Terceiro inquérito contra Lulinha amplia pressão e embate sobre a PF
Terceiro inquérito contra Lulinha amplia pressão e embate sobre a PF
A autorização de Flávio Dino para um terceiro inquérito contra Fábio Luís Lula da Silva, o Lulinha, elevou a pressão sobre o filho do presidente e abriu uma disputa paralela: a investigação é tratada como necessária pela PF, enquanto a defesa aponta contaminação política.
O novo procedimento mira suspeitas de tráfico de influência em negócios ligados à empresa de tecnologia 3Structure IT, cujos contratos com o governo federal somam R$ 55,7 milhões. A linha investigativa sustenta que Lulinha poderia ter usado a condição de filho do presidente para beneficiar parceiros e facilitar negócios e investimentos.

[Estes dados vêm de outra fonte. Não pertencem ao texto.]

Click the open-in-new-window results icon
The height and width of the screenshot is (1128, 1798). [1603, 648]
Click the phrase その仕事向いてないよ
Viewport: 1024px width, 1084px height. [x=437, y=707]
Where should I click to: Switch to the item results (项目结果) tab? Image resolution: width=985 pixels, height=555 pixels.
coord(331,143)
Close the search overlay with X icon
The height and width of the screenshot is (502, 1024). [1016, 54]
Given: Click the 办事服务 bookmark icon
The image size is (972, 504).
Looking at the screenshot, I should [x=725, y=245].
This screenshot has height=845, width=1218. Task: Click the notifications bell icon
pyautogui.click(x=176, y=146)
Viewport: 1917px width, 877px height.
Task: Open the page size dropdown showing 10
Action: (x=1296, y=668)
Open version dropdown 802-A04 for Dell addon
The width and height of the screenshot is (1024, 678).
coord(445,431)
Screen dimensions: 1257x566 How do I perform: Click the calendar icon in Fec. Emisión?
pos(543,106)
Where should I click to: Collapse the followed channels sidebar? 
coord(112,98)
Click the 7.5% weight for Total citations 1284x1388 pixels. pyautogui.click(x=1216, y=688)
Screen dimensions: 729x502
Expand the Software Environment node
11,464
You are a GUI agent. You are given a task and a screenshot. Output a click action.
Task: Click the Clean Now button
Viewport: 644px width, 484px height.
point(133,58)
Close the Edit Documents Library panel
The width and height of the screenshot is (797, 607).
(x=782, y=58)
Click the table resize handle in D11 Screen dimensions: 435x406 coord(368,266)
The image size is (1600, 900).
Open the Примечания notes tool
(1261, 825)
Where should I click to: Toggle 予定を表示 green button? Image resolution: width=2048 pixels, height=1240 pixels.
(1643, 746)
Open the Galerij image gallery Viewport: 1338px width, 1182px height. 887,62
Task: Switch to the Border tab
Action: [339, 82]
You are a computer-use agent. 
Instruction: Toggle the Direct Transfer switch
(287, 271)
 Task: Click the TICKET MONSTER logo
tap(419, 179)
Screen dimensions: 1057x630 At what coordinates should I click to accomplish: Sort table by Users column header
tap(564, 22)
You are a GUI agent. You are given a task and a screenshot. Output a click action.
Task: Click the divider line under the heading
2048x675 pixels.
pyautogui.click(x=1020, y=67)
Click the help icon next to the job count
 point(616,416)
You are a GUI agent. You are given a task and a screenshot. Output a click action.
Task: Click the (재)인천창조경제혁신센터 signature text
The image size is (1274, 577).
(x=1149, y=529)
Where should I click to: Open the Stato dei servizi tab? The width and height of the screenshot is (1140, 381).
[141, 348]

A decisão de Dino se soma a duas autorizações anteriores de André Mendonça. Elas tratam de supostas negociações ligadas à venda de cannabis medicinal no Ministério da Saúde e de tentativas de obtenção de contratos com a Dataprev e outros órgãos públicos. As frentes nasceram de elementos da Operação Sem Desconto, que apura fraudes contra aposentados e pensionistas do INSS.
Há, porém, um contraste importante no mesmo despacho: Dino também autorizou uma investigação sobre o vazamento de dados sigilosos. Nessa apuração, Lulinha pode figurar como vítima — justamente uma das queixas levantadas por seus advogados.
A defesa diz receber a abertura do caso “com absoluta tranquilidade” e promete colaboração. Marco Aurélio de Carvalho afirma que seu cliente “vai se colocar à disposição de forma voluntária e espontânea de todas as autoridades” e provará não ter relação com irregularidades. Ao mesmo tempo, acusa setores da PF de serem “instrumentalizados por interesses políticos e eleitorais” às vésperas de 2026.
Lula, por sua vez, buscou separar o caso da Presidência: “Não haverá nenhum privilégio”, declarou ao dizer que o filho deverá responder como qualquer cidadão. Nas redes, o terceiro inquérito foi explorado em tom de provocação: “Já pode pedir música no Fantástico!”, escreveu Rodrigo Constantino.